Sono rimaste Sanremo e Roubaix per poterci godere ancora Tadej Pogacar

La vittoria del quinto Giro di Lombardia consecutivo e il peso sempre maggiore di essere “Pogi”

Mentre pedalava davanti a tutti in quegli ultimi trentasei chilometri di solitudine delle centinaia che si è concesso anche in questa stagione, Tadej Pogacar ha trovato il modo di godersi quello che gli stava attorno. Quelle migliaia di persone che lo hanno visto pedalare verso Bergamo alta che erano lì per tutti i corridori in corsa, ma soprattutto per lui. Uomini e donne, anziani e bambini, che hanno preferito l’asfalto dove passava il Giro di Lombardia 2025 a qualsiasi altro luogo. Uomini e donne, anziani e bambini che avevano un allez, un forza, un vai per tutti quelli che pedalavano, ma uno più forte per il campione del mondo. Perché, anche se c’è chi dice o scrive che Tadej Pogacar sia diventato antipatico perché vince sempre e abbia reso le corse monotone perché troppo forte, a vedere le strade, a sentire il rumore e il vociare che genera quando passa, la realtà sembra molto diversa.

Sembra essersi creata una spaccatura tra chi le corse le racconta e chi le corse le segue e basta. Da una parte prevale la volontà di finali alternativi, dall’altra il godimento di quello che c’è.

Pogacar è ancora uno dei principali motivi che spingono un numero sempre maggiore di persone a uscire di casa per fermarsi a bordo strada a guardare il passaggio dei corridori. Perché con lui il ciclismo è tornato a essere uno sport di uomini soli che pedalano tra la folla, del tutto disinteressati alla vita collettiva del gruppo. Questo sport ha ripreso la forma e la sembianza di quello che c’è stato raccontato come il momento d’oro del ciclismo, quello delle grandi imprese, dei grandi distacchi e degli uomini soli al comando.

Tadej Pogacar al Giro di Lombardia 2025 (foto LaPresse)
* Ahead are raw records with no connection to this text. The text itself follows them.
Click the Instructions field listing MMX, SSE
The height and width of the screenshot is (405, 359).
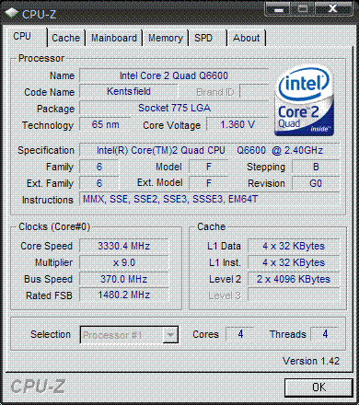210,200
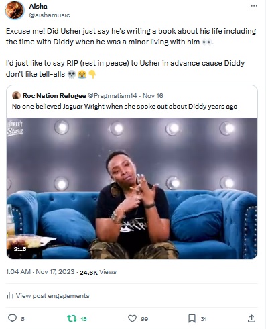The width and height of the screenshot is (266, 329).
Task: Play the Jaguar Wright video thumbnail
Action: pos(132,188)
Tadej Pogacar è irraggiungibile, pedala come nessuno degli appassionati che hanno trovato un posto sulla banchina pedalerà mai, è l’eccellenza assoluta di questo sport e per questo distante anni luce dalle esperienze pedalanti che possiamo provare noi miseri ciclisti della domenica. Eppure questa enorme distanza si è trasformata in una assoluta vicinanza. Vedendo lui, vedendo soprattutto i suoi avversari tentare, inutilmente, di rimanergli il più vicino possibile, abbiamo visto che le nostre solitudini ciclistiche, i nostri tentativi andati a vuoto di stare a ruota di quello che ci supera in salita, non sono poi così diversi da quelli dei professionisti: sono solo più lenti.

Con il quinto Lombardia vinto, e di fila – come nemmeno Fausto Coppi era riuscito a fare –, Tadej Pogacar ha conquistato la sua decima classica monumento (le corse di un giorno più antiche e importanti del ciclismo; ha vinto anche tre volte la Liegi-Bastogne-Liegi e due volte il Giro delle Fiandre). Gliene mancano due per fare en plein: Milano-Sanremo e Parigi-Roubaix.

Solo tre corridori nella storia del ciclismo ce l’hanno fatta: Rick van Looy, Roger de Vlaeminck ed Eddy Merckx, l’ultimo a esserci riuscito, nel 1971. Tadej Pogacar potrebbe essere il quarto, il primo non belga, il primo del Ventunesimo secolo.

Negli ultimi mesi, sentendo però dire al campione sloveno di essere stanco, di sentire sempre più il peso dei periodi lontani da casa e dal suo amore Urška Žigart, abbiamo iniziato a sentire una sensazione di fine imminente di quello a cui abbiamo assistito in questi anni, il pericolo che tutto possa concludersi ben prima di quello che pensavamo. E che la generazione di grandi corridori che nei prossimi anni potrebbe mettere in discussione lo strapotere di Tadej Pogacar, quella formata da Paul Seixas, Albert Withen Philipsen, Matthew Brennan e da Lorenzo Finn (che correrà ancora tra gli Under 23) e Jarno Widar, non possa nemmeno sfidare il futuro “vecchio” Tadej Pogacar.

Restano, ci restano, Sanremo e Roubaix a poter forse, con la loro indomabilità, allungare di un poco il tempo in gruppo di Tadej Pogacar e concederci qualche anno ancora di questa epoca di ciclismo solitario.